# Skeeter Pee Bottling and Drinking



## jrupjr (Jan 23, 2013)

Have my first batch brewing. What are your preferences on bottling and drinking? 

Wine Bottles or Beer Bottles or other? Having a hard time deciding which way to go


----------



## Minnesotamaker (Jan 23, 2013)

I generally go with beer bottles. Reason: handy single serve, fit nicely in coolers, no glasses needed, can wrap the bottle in a coozie to keep it cold, caps are cheaper than corks, I carry an opener on my key chain so it's always handy,


----------



## Arne (Jan 23, 2013)

I agree with Lon. The only thing I usually do a bit different is sometimes I just fill a gallon jug and stick it in the reefer. Same with a bag in a box thing I bought.
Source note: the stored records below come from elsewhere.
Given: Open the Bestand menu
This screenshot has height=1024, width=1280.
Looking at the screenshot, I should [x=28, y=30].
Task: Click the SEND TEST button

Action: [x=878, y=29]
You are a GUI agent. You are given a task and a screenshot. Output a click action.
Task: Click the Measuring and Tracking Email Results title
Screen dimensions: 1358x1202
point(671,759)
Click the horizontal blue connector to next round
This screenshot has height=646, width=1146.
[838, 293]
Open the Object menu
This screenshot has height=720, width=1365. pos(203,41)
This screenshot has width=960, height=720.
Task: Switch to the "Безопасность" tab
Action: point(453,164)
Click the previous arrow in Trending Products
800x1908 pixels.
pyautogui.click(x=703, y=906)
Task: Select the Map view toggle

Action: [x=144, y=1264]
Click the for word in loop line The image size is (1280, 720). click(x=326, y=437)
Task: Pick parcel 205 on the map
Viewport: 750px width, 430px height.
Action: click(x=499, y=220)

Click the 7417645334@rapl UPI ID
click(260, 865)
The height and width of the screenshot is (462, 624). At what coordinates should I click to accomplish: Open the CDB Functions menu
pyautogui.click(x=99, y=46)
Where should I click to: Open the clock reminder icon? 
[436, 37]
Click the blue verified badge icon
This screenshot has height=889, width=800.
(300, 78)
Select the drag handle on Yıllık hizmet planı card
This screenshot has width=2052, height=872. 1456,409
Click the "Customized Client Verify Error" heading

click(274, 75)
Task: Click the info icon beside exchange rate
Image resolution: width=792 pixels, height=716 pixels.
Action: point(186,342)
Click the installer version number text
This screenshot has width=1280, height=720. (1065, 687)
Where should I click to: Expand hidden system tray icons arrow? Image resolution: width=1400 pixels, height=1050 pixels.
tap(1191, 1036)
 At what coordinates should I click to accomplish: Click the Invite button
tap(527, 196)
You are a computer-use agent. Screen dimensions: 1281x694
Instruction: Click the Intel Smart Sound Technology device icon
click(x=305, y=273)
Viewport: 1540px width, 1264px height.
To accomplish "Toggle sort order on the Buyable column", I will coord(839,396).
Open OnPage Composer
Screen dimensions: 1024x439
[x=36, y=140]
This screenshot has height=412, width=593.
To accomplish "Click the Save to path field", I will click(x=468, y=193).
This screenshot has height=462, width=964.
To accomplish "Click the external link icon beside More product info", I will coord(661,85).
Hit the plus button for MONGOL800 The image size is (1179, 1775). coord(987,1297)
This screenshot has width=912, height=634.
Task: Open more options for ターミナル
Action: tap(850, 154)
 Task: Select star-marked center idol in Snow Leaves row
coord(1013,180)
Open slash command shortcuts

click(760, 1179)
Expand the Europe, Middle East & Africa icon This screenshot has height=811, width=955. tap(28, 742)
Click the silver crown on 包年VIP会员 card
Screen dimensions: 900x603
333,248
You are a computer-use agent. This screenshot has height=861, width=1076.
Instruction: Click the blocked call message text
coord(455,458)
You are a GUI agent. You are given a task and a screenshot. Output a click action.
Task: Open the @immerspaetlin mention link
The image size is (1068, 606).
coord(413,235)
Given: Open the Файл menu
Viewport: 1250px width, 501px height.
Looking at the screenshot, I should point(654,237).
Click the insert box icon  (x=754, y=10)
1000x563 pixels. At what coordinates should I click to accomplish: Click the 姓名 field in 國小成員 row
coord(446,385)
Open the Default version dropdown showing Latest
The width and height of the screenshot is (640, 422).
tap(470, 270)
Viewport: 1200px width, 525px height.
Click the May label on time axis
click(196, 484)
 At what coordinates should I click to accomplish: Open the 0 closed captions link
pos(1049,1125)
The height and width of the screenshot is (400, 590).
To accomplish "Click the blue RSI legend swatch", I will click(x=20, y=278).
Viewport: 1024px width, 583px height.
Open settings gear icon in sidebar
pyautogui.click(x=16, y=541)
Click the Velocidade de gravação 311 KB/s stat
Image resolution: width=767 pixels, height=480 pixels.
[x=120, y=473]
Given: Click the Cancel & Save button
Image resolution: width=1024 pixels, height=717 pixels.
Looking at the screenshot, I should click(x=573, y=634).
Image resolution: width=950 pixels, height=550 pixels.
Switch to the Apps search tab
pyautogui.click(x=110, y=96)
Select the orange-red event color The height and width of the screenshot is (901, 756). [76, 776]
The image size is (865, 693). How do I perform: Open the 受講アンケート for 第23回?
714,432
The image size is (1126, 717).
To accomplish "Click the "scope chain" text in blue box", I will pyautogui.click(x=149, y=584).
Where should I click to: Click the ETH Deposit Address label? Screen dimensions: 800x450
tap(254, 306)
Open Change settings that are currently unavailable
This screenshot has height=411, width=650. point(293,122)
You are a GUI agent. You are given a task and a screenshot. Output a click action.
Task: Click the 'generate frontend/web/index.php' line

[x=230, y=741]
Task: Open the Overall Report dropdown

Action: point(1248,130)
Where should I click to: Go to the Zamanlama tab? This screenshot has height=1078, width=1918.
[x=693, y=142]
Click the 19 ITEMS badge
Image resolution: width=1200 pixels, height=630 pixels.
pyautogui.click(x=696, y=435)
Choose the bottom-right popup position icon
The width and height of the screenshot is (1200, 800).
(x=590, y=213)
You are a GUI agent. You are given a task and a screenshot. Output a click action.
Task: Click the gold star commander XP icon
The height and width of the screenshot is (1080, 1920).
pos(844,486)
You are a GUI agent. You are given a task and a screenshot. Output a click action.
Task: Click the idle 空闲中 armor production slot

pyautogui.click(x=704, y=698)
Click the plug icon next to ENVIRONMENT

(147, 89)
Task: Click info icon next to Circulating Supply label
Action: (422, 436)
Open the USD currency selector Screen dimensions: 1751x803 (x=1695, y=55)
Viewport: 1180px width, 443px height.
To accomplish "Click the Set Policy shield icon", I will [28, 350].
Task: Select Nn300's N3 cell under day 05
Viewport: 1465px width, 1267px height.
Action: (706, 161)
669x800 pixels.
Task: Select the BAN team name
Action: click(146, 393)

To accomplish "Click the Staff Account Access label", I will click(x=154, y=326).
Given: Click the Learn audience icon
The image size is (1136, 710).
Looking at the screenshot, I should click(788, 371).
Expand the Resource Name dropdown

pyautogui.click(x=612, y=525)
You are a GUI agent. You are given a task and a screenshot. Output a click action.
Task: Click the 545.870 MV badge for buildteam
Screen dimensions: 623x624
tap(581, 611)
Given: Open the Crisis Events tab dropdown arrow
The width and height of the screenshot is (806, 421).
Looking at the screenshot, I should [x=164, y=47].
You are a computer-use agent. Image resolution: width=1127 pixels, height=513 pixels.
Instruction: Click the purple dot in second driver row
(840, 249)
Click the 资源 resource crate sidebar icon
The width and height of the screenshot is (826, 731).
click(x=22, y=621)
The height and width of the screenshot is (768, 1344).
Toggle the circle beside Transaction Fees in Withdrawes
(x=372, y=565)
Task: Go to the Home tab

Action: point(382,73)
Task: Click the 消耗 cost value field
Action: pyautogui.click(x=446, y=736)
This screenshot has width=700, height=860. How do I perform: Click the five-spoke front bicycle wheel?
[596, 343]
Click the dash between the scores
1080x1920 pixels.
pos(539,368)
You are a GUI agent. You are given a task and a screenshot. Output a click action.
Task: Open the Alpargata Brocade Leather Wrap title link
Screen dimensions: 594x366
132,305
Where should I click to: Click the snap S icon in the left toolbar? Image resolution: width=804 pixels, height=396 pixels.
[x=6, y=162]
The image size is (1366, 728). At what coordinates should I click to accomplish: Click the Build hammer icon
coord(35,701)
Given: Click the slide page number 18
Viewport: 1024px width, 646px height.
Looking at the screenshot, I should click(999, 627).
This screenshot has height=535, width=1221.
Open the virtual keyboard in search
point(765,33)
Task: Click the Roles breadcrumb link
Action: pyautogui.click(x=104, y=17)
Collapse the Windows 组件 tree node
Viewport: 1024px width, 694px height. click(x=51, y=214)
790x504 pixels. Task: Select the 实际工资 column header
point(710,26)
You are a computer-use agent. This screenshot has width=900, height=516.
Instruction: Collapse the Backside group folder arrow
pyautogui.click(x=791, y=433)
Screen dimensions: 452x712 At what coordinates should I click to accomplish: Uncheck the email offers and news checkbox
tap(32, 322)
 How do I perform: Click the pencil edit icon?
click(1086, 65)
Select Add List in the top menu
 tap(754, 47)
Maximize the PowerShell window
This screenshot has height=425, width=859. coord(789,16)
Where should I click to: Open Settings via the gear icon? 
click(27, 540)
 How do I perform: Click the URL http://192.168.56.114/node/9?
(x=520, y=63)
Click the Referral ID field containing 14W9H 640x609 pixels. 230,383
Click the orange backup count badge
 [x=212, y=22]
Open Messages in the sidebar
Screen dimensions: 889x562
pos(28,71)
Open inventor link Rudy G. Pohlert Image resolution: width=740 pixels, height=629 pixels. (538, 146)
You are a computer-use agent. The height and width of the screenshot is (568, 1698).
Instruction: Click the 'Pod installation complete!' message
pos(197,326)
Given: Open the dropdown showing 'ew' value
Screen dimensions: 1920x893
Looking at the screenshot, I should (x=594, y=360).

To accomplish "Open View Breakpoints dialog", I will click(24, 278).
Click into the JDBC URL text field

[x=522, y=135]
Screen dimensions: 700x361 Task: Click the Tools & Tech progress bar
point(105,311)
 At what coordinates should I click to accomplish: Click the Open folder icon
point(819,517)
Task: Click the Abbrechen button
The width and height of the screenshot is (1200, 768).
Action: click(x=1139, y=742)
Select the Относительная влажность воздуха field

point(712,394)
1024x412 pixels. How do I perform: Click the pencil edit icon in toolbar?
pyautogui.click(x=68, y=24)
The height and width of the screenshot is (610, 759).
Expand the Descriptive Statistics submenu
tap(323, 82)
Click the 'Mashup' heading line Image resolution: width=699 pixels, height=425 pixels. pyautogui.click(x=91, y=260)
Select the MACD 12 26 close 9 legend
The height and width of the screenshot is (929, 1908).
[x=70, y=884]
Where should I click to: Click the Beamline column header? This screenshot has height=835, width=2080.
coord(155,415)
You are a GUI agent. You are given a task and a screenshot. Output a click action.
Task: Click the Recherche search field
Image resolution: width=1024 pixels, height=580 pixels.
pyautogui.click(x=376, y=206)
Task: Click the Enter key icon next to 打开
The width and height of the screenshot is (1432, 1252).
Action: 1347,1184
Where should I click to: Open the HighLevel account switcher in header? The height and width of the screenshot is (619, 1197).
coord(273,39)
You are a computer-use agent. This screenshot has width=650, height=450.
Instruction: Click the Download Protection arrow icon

It usually doesn't last very long in the refrigerator and that way don't have to clean as many bottles. Arne.


----------



## hobbyiswine (Jan 23, 2013)

Wine bottles for gifting. Beer bottles for drinking.


----------



## jrupjr (Jan 25, 2013)

Was at the deli today and saw a bunch of Snapple bottles lined up in the fridge all with different colors and flavors. Looked like some pics of SP/DG I have seen on this forum. Too bad we couldn't reuse them somehow.


----------